Jero, hi!
That's cute! I remember when we came out my daughter had done research before I came on this site. I lurked for a long time and was afraid to join in.
She said, " Mom. JWs are a cult by all that I've read." I was still in denial I guess. Cult = Satan stuff. Drinking poisoned Kool-Aid. Going off to outer space. You know the stereotypes.
But you know what? As I've learned the FACTS about the WTB$TS I'm convinced that this is a cult. They follow men. Control in every aspect of your life. You'll be nothing and die if you leave. Etc. Etc. Encouraging people to stay away from anyone who disagrees w/the WT thinking.
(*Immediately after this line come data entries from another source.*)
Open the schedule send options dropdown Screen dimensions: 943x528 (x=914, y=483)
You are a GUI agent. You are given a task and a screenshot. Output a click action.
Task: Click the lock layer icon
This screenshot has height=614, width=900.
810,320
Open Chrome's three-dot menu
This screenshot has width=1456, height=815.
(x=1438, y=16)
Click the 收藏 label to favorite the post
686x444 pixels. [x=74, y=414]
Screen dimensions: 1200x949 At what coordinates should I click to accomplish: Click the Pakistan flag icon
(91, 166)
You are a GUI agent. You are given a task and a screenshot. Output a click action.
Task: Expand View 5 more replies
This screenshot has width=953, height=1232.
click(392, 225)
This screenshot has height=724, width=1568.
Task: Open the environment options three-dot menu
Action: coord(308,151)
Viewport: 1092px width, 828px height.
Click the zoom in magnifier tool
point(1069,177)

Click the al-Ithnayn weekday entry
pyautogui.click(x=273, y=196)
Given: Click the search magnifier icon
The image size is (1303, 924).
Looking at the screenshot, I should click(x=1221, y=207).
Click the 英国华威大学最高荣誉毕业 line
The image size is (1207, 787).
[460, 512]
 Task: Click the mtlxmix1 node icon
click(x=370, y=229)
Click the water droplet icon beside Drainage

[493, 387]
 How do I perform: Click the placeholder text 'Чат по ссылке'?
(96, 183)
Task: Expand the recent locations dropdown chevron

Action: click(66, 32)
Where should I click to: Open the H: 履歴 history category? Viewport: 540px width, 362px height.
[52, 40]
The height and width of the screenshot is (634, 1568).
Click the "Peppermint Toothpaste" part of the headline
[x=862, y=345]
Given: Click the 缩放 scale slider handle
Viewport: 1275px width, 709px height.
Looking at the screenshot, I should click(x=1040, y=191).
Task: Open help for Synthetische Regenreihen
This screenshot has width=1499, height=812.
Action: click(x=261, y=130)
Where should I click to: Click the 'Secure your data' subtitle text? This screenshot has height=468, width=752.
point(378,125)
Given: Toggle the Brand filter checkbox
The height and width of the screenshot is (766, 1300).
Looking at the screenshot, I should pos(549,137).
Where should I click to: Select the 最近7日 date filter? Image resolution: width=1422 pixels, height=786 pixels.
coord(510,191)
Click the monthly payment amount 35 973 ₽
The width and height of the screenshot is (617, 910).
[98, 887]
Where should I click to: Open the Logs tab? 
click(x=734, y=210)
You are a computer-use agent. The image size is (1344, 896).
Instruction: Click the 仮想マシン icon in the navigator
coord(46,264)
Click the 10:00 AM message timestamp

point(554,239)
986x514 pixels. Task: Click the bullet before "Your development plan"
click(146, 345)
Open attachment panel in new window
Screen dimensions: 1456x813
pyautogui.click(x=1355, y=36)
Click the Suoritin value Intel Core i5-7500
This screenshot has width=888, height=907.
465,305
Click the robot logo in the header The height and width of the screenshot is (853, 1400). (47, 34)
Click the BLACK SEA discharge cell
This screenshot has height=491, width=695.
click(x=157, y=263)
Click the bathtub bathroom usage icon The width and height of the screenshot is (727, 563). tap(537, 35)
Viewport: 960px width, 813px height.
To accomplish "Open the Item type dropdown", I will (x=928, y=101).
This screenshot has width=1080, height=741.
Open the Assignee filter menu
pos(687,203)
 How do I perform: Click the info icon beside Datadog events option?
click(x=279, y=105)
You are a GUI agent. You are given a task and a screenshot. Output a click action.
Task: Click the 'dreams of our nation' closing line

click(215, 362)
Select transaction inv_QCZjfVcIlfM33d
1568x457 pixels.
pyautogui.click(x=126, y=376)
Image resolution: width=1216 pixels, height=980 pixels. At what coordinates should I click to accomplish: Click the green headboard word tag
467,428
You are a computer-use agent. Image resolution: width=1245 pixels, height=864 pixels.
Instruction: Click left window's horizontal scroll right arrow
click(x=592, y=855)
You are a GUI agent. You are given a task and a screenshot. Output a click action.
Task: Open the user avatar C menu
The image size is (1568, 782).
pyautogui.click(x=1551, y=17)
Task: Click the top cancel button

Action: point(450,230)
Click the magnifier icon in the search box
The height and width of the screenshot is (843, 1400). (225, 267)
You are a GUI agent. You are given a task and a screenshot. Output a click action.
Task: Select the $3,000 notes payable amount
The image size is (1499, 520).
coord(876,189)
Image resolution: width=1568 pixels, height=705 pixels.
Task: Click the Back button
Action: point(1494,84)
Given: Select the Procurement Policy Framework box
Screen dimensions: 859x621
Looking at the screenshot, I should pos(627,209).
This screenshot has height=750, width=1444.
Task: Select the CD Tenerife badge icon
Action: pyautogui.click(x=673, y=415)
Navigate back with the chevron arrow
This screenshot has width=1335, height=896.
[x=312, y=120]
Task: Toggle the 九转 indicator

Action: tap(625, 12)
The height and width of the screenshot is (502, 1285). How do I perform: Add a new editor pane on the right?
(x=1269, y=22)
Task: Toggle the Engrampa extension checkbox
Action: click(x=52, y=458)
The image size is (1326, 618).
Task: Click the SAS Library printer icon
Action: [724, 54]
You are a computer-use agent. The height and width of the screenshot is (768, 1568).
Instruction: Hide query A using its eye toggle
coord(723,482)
Peace to you Jero. Enjoy being out and living life to its fullest. Enjoy the company of those "terrible, godless worldly people"!
Juni
Jero you said how you feel which I respect:
I've spent the first third of my life in a cult! I'm laughing - I think it's hilarious
When I realized how much time I wasted - 21 years and putting my kids through hell - I cried and cried. The guilt led me to the point of suicide. And then I got help. I've had many talks w/my kids who told me, "Mom. We know you did what you thought was best." That made me feel a little better and I love them to pieces for being so forgiving. But to this day, I still have a hard time forgiving myself and wasting so much precious time when they were growing up w/o enjoying holidays and putting up w/crap from other kids and teachers, and not having worldly friends.
That is why I spend a lot of my time with them and their families (my grandkids). I feel "alive" once again and now enjoying life, peaceful times and self-worth. All of that was taken away before from this religion. It's something that I have to continually remind myself that we will be o.k. We will survive.